WHAT YOU WILL DO
Present the following entries again, word for word and in full.

DATA TO USE
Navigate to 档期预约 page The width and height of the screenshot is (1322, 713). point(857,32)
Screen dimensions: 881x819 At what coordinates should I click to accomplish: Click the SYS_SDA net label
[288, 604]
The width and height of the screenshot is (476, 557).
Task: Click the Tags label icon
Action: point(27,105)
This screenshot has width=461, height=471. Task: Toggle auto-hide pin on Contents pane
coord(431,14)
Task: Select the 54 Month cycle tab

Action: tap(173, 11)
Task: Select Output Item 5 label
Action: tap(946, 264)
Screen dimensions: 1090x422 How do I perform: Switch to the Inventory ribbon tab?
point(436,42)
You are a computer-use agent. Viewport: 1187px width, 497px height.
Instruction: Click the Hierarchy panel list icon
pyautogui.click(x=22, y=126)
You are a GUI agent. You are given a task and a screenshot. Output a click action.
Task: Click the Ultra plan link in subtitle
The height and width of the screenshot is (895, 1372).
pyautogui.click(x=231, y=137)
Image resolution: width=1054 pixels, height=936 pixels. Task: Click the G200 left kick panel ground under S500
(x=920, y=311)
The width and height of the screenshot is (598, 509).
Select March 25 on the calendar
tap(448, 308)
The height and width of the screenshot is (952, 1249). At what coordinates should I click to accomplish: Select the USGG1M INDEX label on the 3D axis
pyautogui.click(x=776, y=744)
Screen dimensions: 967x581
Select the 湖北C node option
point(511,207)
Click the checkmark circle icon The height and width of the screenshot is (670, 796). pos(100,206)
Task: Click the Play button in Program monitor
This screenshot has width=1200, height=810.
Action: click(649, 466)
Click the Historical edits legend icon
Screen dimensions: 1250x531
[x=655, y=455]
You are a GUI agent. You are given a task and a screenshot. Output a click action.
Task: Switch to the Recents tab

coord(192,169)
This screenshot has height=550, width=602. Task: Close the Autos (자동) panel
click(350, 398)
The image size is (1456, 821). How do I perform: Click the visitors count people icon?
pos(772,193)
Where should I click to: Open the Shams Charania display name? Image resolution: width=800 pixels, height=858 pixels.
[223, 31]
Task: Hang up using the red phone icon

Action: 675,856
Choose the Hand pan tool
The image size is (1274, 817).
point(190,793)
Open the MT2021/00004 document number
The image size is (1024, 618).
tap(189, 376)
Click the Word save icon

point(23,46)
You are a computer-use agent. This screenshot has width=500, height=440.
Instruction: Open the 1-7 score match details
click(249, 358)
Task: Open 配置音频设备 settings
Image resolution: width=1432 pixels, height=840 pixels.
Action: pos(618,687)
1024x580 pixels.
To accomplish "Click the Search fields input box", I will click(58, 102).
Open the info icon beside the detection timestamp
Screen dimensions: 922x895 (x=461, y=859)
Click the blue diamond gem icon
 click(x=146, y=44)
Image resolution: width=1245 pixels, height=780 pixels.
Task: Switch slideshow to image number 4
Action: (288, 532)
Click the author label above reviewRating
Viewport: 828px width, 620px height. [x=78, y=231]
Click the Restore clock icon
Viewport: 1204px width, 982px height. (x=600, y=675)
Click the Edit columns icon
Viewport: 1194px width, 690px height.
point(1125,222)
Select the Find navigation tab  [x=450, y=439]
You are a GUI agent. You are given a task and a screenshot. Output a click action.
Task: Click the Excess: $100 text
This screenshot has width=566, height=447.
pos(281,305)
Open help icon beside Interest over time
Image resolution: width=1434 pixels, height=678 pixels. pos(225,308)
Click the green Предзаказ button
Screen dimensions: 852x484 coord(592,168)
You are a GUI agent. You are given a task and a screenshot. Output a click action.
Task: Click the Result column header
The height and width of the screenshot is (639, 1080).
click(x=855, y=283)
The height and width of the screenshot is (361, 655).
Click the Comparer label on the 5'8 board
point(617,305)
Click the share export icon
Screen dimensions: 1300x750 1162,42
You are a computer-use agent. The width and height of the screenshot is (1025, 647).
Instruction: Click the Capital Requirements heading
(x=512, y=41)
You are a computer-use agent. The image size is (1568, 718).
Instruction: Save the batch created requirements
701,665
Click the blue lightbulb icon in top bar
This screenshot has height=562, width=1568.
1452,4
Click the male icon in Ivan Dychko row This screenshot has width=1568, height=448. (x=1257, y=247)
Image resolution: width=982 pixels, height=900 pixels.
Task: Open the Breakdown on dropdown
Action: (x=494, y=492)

EXERCISE SOLUTION
Navigate to 档期预约 page The width and height of the screenshot is (1322, 713). point(857,32)
Screen dimensions: 881x819 At what coordinates should I click to accomplish: Click the SYS_SDA net label
[288, 604]
The width and height of the screenshot is (476, 557).
Task: Click the Tags label icon
Action: point(27,105)
This screenshot has width=461, height=471. Task: Toggle auto-hide pin on Contents pane
coord(431,14)
Task: Select the 54 Month cycle tab

Action: tap(173, 11)
Task: Select Output Item 5 label
Action: tap(946, 264)
Screen dimensions: 1090x422 How do I perform: Switch to the Inventory ribbon tab?
point(436,42)
You are a computer-use agent. Viewport: 1187px width, 497px height.
Instruction: Click the Hierarchy panel list icon
pyautogui.click(x=22, y=126)
You are a GUI agent. You are given a task and a screenshot. Output a click action.
Task: Click the Ultra plan link in subtitle
The height and width of the screenshot is (895, 1372).
pyautogui.click(x=231, y=137)
Image resolution: width=1054 pixels, height=936 pixels. Task: Click the G200 left kick panel ground under S500
(x=920, y=311)
The width and height of the screenshot is (598, 509).
Select March 25 on the calendar
tap(448, 308)
The height and width of the screenshot is (952, 1249). At what coordinates should I click to accomplish: Select the USGG1M INDEX label on the 3D axis
pyautogui.click(x=776, y=744)
Screen dimensions: 967x581
Select the 湖北C node option
point(511,207)
Click the checkmark circle icon The height and width of the screenshot is (670, 796). pos(100,206)
Task: Click the Play button in Program monitor
This screenshot has width=1200, height=810.
Action: click(649, 466)
Click the Historical edits legend icon
Screen dimensions: 1250x531
[x=655, y=455]
You are a GUI agent. You are given a task and a screenshot. Output a click action.
Task: Switch to the Recents tab

coord(192,169)
This screenshot has height=550, width=602. Task: Close the Autos (자동) panel
click(350, 398)
The image size is (1456, 821). How do I perform: Click the visitors count people icon?
pos(772,193)
Where should I click to: Open the Shams Charania display name? Image resolution: width=800 pixels, height=858 pixels.
[223, 31]
Task: Hang up using the red phone icon

Action: 675,856
Choose the Hand pan tool
The image size is (1274, 817).
point(190,793)
Open the MT2021/00004 document number
The image size is (1024, 618).
tap(189, 376)
Click the Word save icon

point(23,46)
You are a computer-use agent. This screenshot has width=500, height=440.
Instruction: Open the 1-7 score match details
click(249, 358)
Task: Open 配置音频设备 settings
Image resolution: width=1432 pixels, height=840 pixels.
Action: pos(618,687)
1024x580 pixels.
To accomplish "Click the Search fields input box", I will click(58, 102).
Open the info icon beside the detection timestamp
Screen dimensions: 922x895 (x=461, y=859)
Click the blue diamond gem icon
 click(x=146, y=44)
Image resolution: width=1245 pixels, height=780 pixels.
Task: Switch slideshow to image number 4
Action: (288, 532)
Click the author label above reviewRating
Viewport: 828px width, 620px height. [x=78, y=231]
Click the Restore clock icon
Viewport: 1204px width, 982px height. (x=600, y=675)
Click the Edit columns icon
Viewport: 1194px width, 690px height.
point(1125,222)
Select the Find navigation tab  [x=450, y=439]
You are a GUI agent. You are given a task and a screenshot. Output a click action.
Task: Click the Excess: $100 text
This screenshot has width=566, height=447.
pos(281,305)
Open help icon beside Interest over time
Image resolution: width=1434 pixels, height=678 pixels. pos(225,308)
Click the green Предзаказ button
Screen dimensions: 852x484 coord(592,168)
You are a GUI agent. You are given a task and a screenshot. Output a click action.
Task: Click the Result column header
The height and width of the screenshot is (639, 1080).
click(x=855, y=283)
The height and width of the screenshot is (361, 655).
Click the Comparer label on the 5'8 board
point(617,305)
Click the share export icon
Screen dimensions: 1300x750 1162,42
You are a computer-use agent. The width and height of the screenshot is (1025, 647).
Instruction: Click the Capital Requirements heading
(x=512, y=41)
You are a computer-use agent. The image size is (1568, 718).
Instruction: Save the batch created requirements
701,665
Click the blue lightbulb icon in top bar
This screenshot has height=562, width=1568.
1452,4
Click the male icon in Ivan Dychko row This screenshot has width=1568, height=448. (x=1257, y=247)
Image resolution: width=982 pixels, height=900 pixels.
Task: Open the Breakdown on dropdown
Action: (x=494, y=492)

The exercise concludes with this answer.